Il motivo sta tutto nell’energia accumulata al suolo e nell’aria fresca che sopraggiunge in quota. Un profilo del genere, con il mare ancora caldissimo alle spalle, è la ricetta che negli ultimi anni ha prodotto le grandinate più rovinose del Settentrione. Non a caso si era già parlato di fine dell’Estate con grandine grossa: il quadro non è cambiato, semmai si è definito meglio.

 

Le previsioni giorno per giorno

Mercoledì 09: il cielo si presenterà da parzialmente a molto nuvoloso in tutti i settori del Nord sin dal mattino, con piogge e temporali sparsi. Nel corso della giornata i fenomeni risulteranno intensi, soprattutto tra Piemonte e Lombardia e sui settori orientali di Friuli-Venezia Giulia e Liguria. Sul Centro e sulla Sardegna sarà una giornata all’insegna delle nubi, con cielo molto nuvoloso a iniziare da Sardegna, Toscana e Lazio, ma senza fenomeni associati; nel pomeriggio si verificheranno temporali isolati sulla Toscana e sulle aree appenniniche, in rapido miglioramento in serata. Al Sud e in Sicilia la nuvolosità risulterà più intensa a inizio giornata sulle coste delle regioni tirreniche, sempre senza fenomeni di rilievo, mentre dal pomeriggio si potranno verificare precipitazioni temporalesche soprattutto nelle zone interne della Basilicata, in esaurimento dalla serata.

Le temperature minime saranno stazionarie o in diminuzione in tutte le regioni, ad eccezione delle coste adriatiche settentrionali e della Puglia, dove risulteranno in leggero aumento.

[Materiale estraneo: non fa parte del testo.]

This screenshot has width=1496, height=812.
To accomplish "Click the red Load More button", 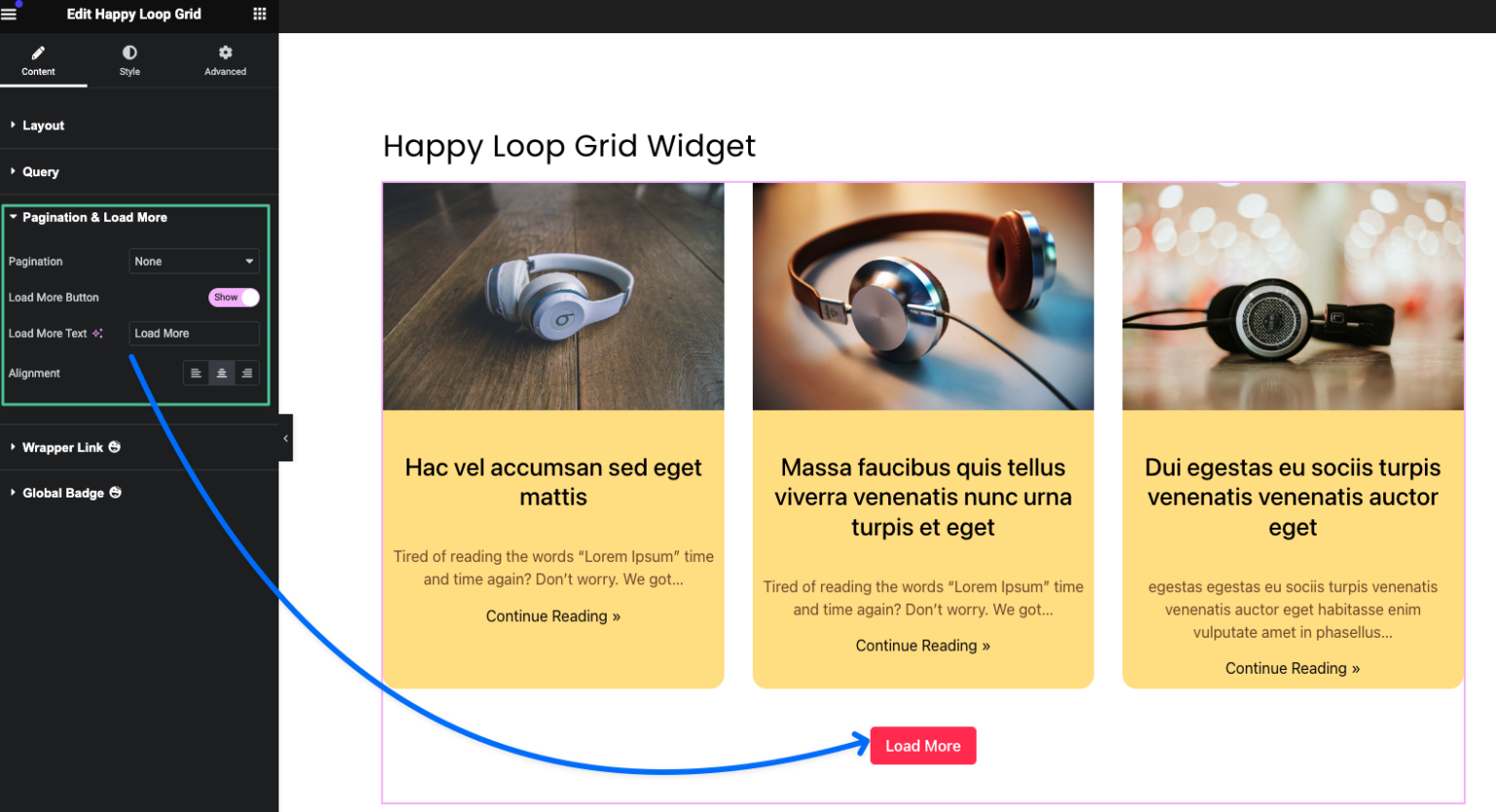I will click(922, 745).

Le massime, invece, in decisa diminuzione al Settentrione, sulla Toscana settentrionale, in Umbria e sul settore sud-orientale della Sicilia; stazionarie o in leggera diminuzione altrove, tranne nelle zone interne dell’Abruzzo e sulle coste di Puglia e Sardegna, dove risulteranno in forte aumento.

Giovedì 10 il tempo si manterrà instabile in molte zone del Paese, con temporali diffusi al Settentrione; i fenomeni risulteranno intensi anche sulle regioni del Centro, sebbene con minore insistenza, mentre al Sud avremo nuvolosità sparsa con locali piovaschi. È previsto un temporaneo miglioramento sulle regioni di Nord-Ovest in serata. Venerdì 11 sarà una giornata all’insegna delle nubi, con cielo molto nuvoloso e piogge, anche abbondanti, al Centro e in Campania, in esaurimento dalla serata. Sabato 12 e Domenica 13 resteranno giornate ancora instabili, con cielo molto nuvoloso e piogge sparse soprattutto al Centro-Sud, in miglioramento nel corso della notte.

 

Fine mese, la linea di convergenza che spacca l’Italia

Tuttavia lo voglio evidenziare: l’anticiclone africano è molto potente e andrà probabilmente a scontrarsi, nel lungo termine verso fine mese, con correnti d’aria più fredde. Il risultato sarebbe una linea di convergenza proprio sopra la penisola, con differenze di temperatura fortissime tra il settore orientale e quello occidentale del Paese.

Nel dettaglio: Sardegna e Sicilia, per essere precisi, finirebbero sotto l’aria calda; i settori adriatici e il Nord Italia sotto quella più fredda, probabilmente anche con temperature in alcune circostanze sotto la norma per le regioni settentrionali e per le Alpi. Una situazione meteorologica che potremmo definire decisamente estrema, e che meriterà un aggiornamento quotidiano dei modelli matematici.

Ci si aspettava una transizione morbida, insomma, ma non sarà così: prevarrà l’estremizzazione dei fenomeni atmosferici.